Gemma 4 26B A4B IT QAT Assistant MTP Q8_0 GGUF

This repository contains a GGUF conversion of the official Google Gemma 4 26B A4B IT QAT assistant/drafter checkpoint.

  • Source checkpoint: google/gemma-4-26B-A4B-it-qat-q4_0-unquantized-assistant
  • Output file: gemma-4-26B-A4B-it-qat-assistant-MTP-Q8_0.gguf
  • Quantization: Q8_0
  • Format: GGUF
  • Intended runtime: llama.cpp with Gemma 4 MTP / draft-model support

This is not a standalone chat model. It is an assistant / drafter / MTP head intended to be used together with a matching Gemma 4 26B A4B IT QAT target model for speculative decoding.

File

File Description
gemma-4-26B-A4B-it-qat-assistant-MTP-Q8_0.gguf Q8_0 GGUF conversion of the Gemma 4 26B A4B QAT assistant checkpoint

Source

Converted from the official Google checkpoint:

google/gemma-4-26B-A4B-it-qat-q4_0-unquantized-assistant

Usage

This GGUF is a draft / assistant / MTP model, not a standalone chat model. It must be loaded together with a matching Gemma 4 26B A4B IT QAT target model.

llama-server example:

llama-server \
  -m gemma-4-26B-A4B-it-qat-UD-Q4_K_XL.gguf \
  --model-draft gemma-4-26B-A4B-it-qat-assistant-MTP-Q8_0.gguf \
  --spec-type draft-mtp \
  --spec-draft-n-max 4

Conversion

Converted with llama.cpp using Gemma 4 assistant / MTP support:

python convert_hf_to_gguf.py \
  gemma-4-26B-A4B-it-qat-q4_0-unquantized-assistant \
  --outfile gemma-4-26B-A4B-it-qat-assistant-MTP-Q8_0.gguf \
  --outtype q8_0

Local testing

In local testing with a Gemma 4 26B A4B IT QAT target GGUF and upstream llama.cpp Gemma 4 MTP support, --spec-draft-n-max 4 gave a good balance of throughput and draft acceptance.

Notes

This file was created to make the official QAT assistant/drafter checkpoint usable with llama.cpp's Gemma 4 MTP / speculative decoding path.

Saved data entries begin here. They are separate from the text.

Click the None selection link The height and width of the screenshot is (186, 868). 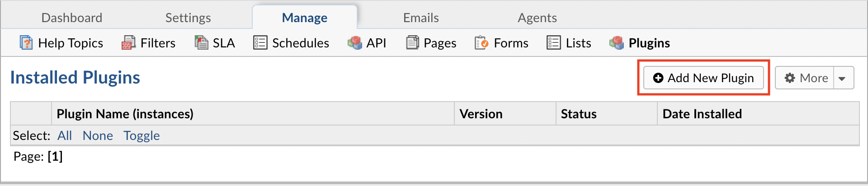pos(98,135)
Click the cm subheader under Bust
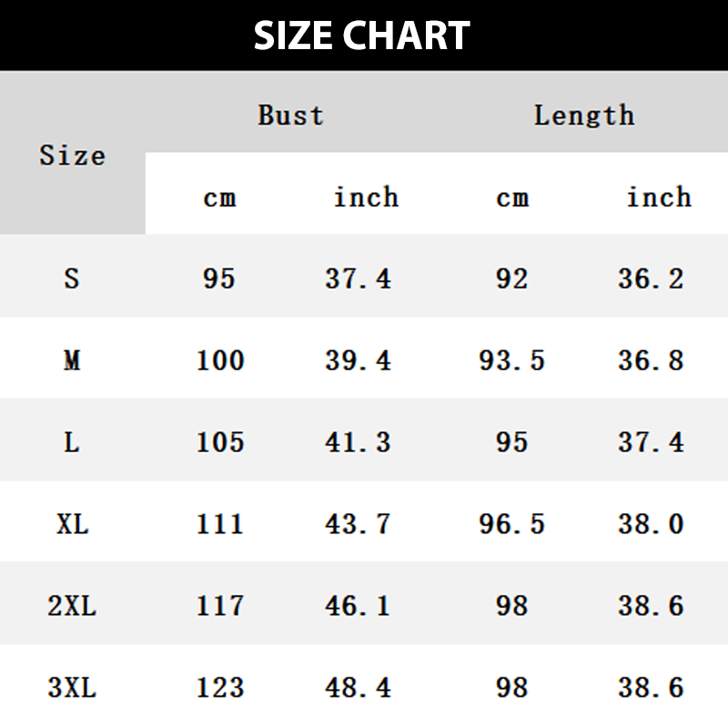The width and height of the screenshot is (728, 728). pyautogui.click(x=219, y=197)
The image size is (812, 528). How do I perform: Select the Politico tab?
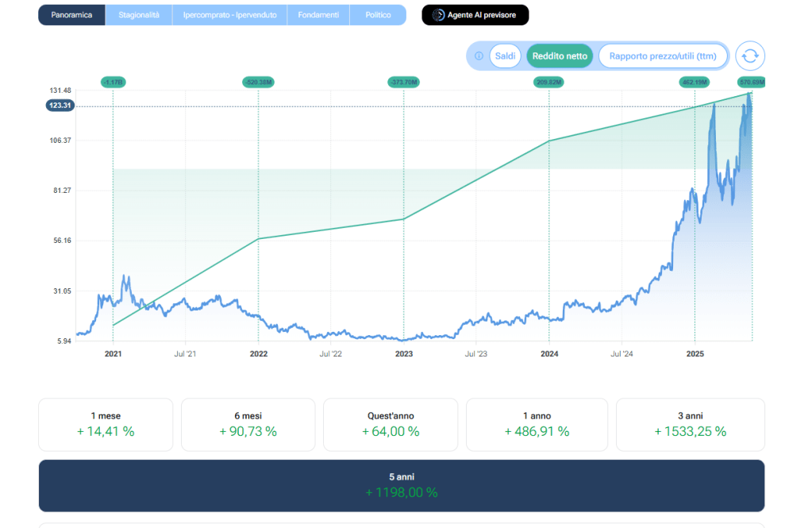tap(378, 15)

This model is intended for users who already have a compatible Gemma 4 26B A4B IT QAT target GGUF and want to enable speculative decoding with the matching QAT assistant head.

License and terms

This model is a converted derivative of Google's official Gemma 4 QAT assistant checkpoint.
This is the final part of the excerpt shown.